The front elevation, rendered in modern pebbledash, contains four windows and a door. The front door opening measures 1.86m by 1.00m and is set within an open brick porch measuring 2.20m high, 1.80m wide and 0.40m deep, rendered and presently painted black. The porch has a small pitched canopy of corrugated iron, cat-sliding from the main roof pitch and probably replacing a wooden original. The door itself is missing. The four front windows have modern cement surrounds painted black, stone sills, and outer wooden frames. Only the east window retains its original wooden frame with one pane over one and a top-opening casement; the other three windows formerly had sliding sashes. All windows are fitted with steel cages to prevent access while allowing ventilation.
The rear elevation, rendered in wet-dash lime as the entire exterior would once have been, contains three windows, all fitted with steel cages. The central window has a metal casement frame, while the two outer windows have modern wooden frames with one-over-one lights, the upper being top-hung.
Two brick chimney stacks serve the building. The roof is covered with corrugated iron, which conceals a thatched roof with a scraw underthatch. The roof is currently supported by purlins of squared 20th-century softwood embedded in the gables and internal transverse wall, which must have replaced earlier, more fragile purlins. The ridge has been given additional support by the insertion of a long conifer trunk in the 20th century. The common rafters and cross battens, however, are of much earlier date, composed of poor-quality timbers, largely branches and bog timbers, supporting a thick layer of scraws—turf and grass sods laid overlapping at their tops and bases. The presence of these scraws indicates that the thatch was originally held in place by an external network of ropes.

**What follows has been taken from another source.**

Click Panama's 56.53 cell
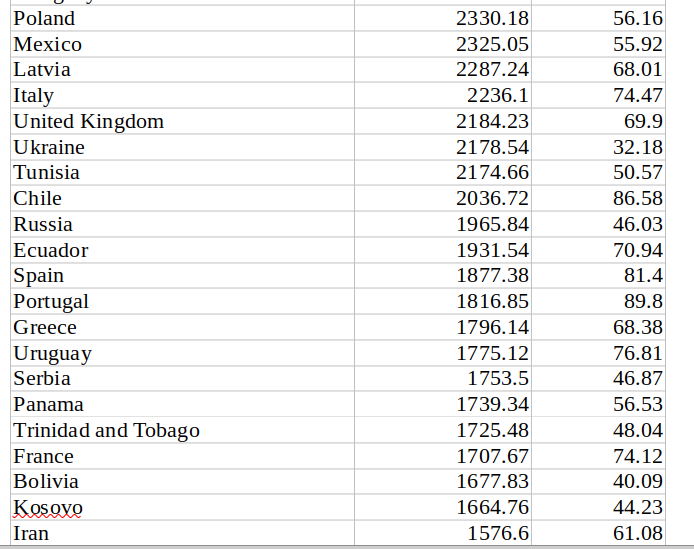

To the rear of the original cottage is a small kitchen added in the 1950s. A 1950s extension of concrete blockwork has been added to the west end, measuring 6.80m by 8.25m, with walls around 0.15m thick and standing to approximately the same height as the old cottage. This extension, sometimes known as the "new cottage", is built as a kitchen with a flat roof of very slight pitch. Its front elevation, slightly set back from the line of the old façade, has two windows flanking a central door; only the timber surround of the door survives in place. Both windows measure 1m by 0.95m and contain metal frames with external cement sills. There are no openings on the gable or west side. The rear extensions contain two metal windows and a back door with a modern panelled door.
On the east end of the old cottage stand the ruins of an old byre measuring 4.75m by 4.95m, built of stone rubble walls 0.35m to 0.45m thick. The byre, now heavily overgrown with ivy and bushes, is entered from the rear or north side and has no openings in its east and south-facing walls; it formerly had a pitched roof. Adjacent to the byre is a garage of concrete blocks, measuring 2.5m by 5.30m, probably built in the 1960s and constructed as a lean-to structure open on the south elevation.